(Collected data)

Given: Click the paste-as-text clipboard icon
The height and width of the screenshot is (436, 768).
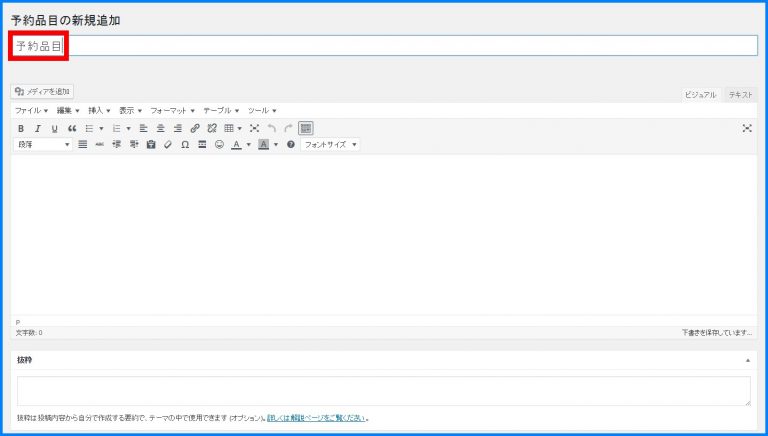Looking at the screenshot, I should point(151,144).
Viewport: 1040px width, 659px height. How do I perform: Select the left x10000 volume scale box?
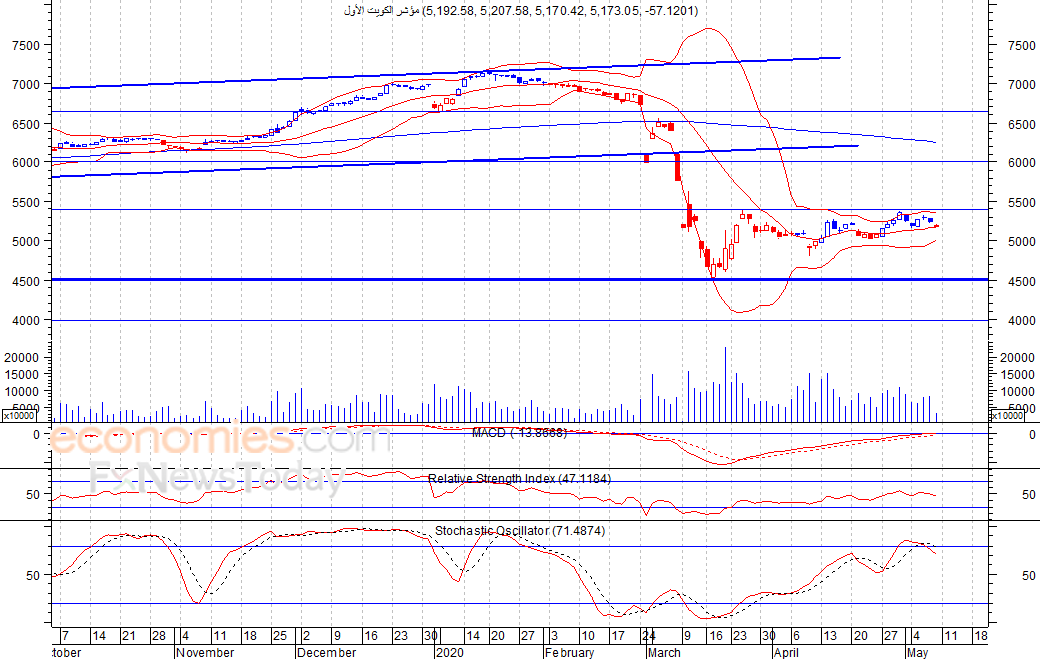(19, 416)
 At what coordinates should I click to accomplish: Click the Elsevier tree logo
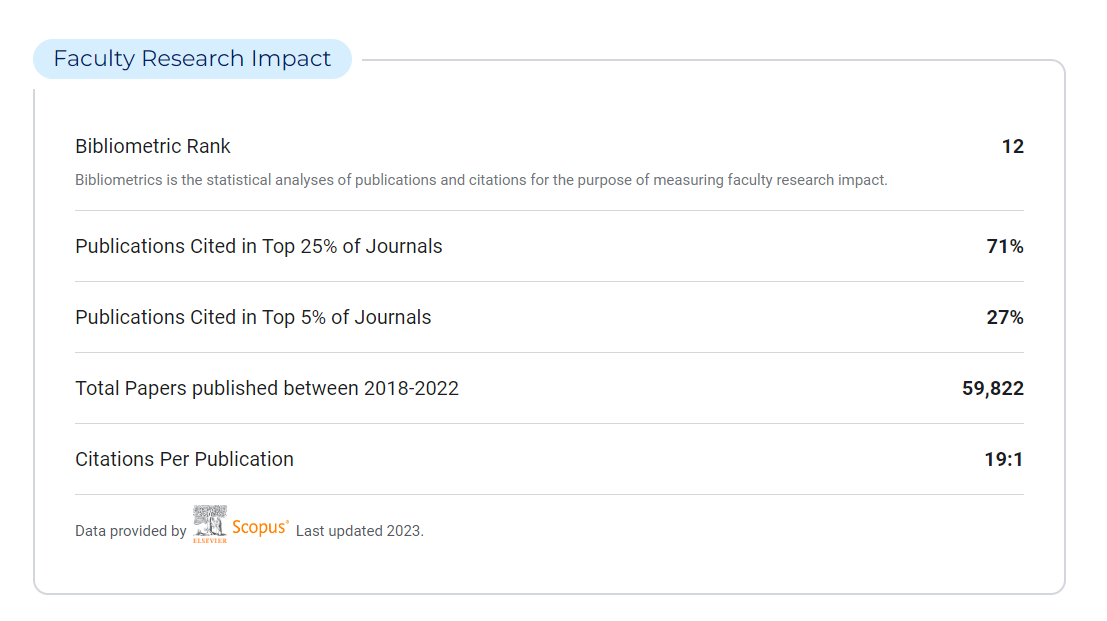point(210,520)
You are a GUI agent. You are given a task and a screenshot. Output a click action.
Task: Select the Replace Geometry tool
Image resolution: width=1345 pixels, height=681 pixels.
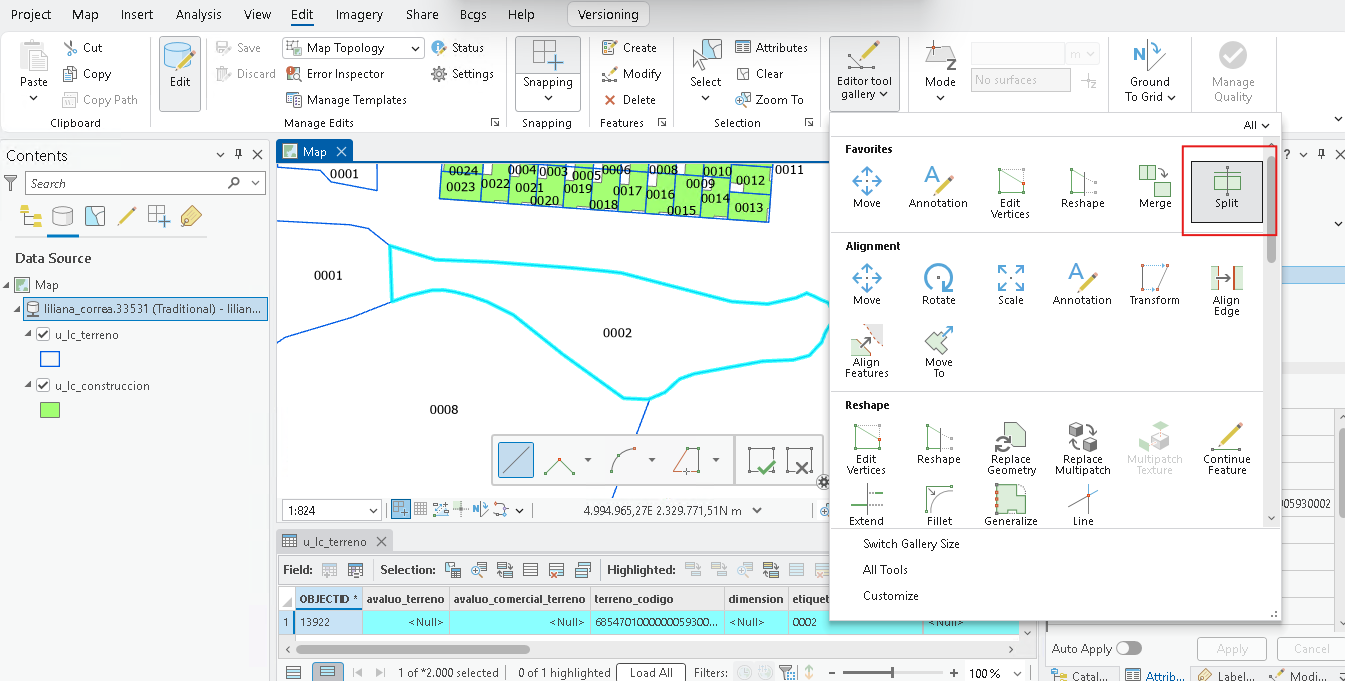1011,449
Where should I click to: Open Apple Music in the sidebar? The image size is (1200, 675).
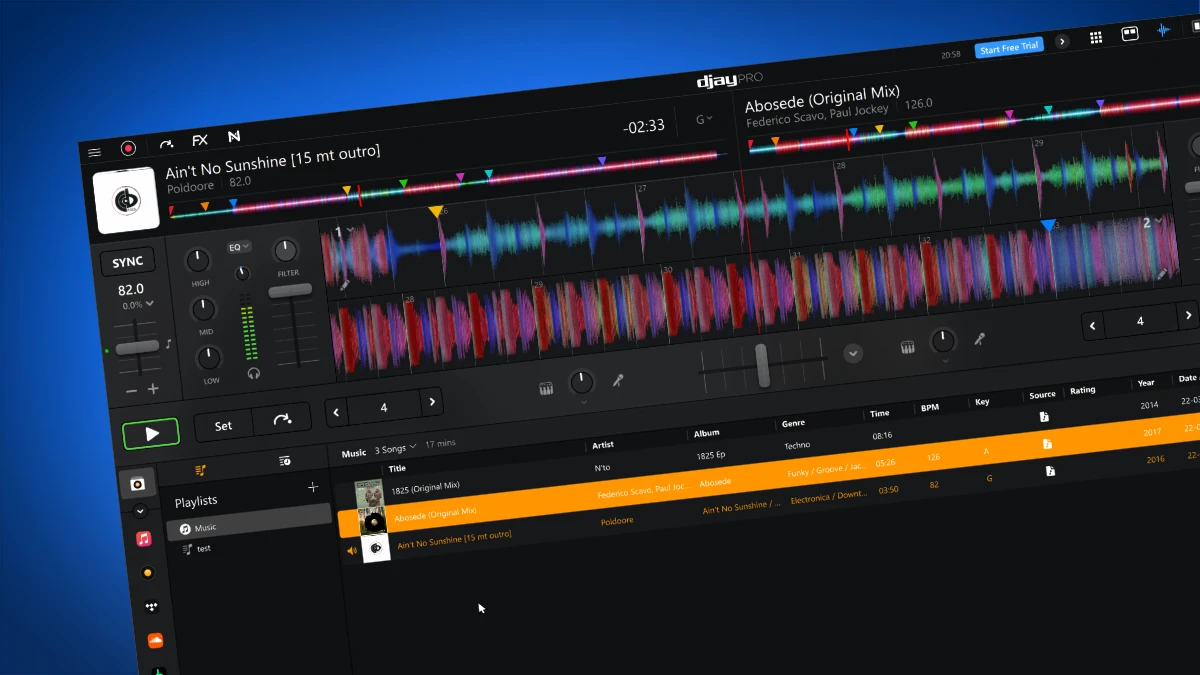pyautogui.click(x=143, y=539)
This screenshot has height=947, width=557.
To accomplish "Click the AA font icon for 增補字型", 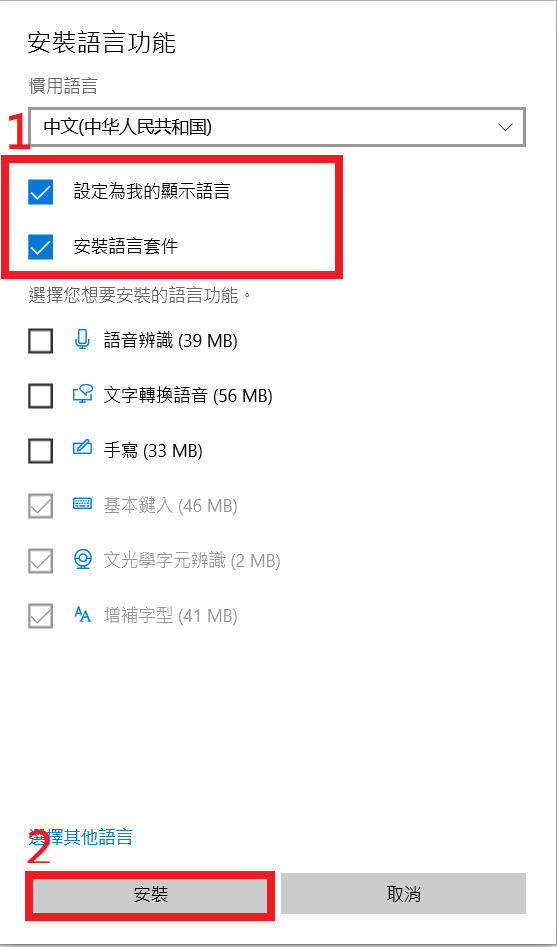I will (x=82, y=615).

AIM OF THE TASK
Exact repeats of the lines from the first one in the data through the line containing "This screenshot has height=947, width=557." make up the answer. Pictures do not.

EXERCISE RESULT
Given: Click the paste-as-text clipboard icon
The height and width of the screenshot is (436, 768).
Looking at the screenshot, I should point(151,144).
Viewport: 1040px width, 659px height. How do I perform: Select the left x10000 volume scale box?
(19, 416)
 At what coordinates should I click to accomplish: Click the Elsevier tree logo
point(210,520)
You are a GUI agent. You are given a task and a screenshot. Output a click action.
Task: Select the Replace Geometry tool
Image resolution: width=1345 pixels, height=681 pixels.
1011,449
Where should I click to: Open Apple Music in the sidebar? The image size is (1200, 675).
pyautogui.click(x=143, y=539)
This screenshot has height=947, width=557.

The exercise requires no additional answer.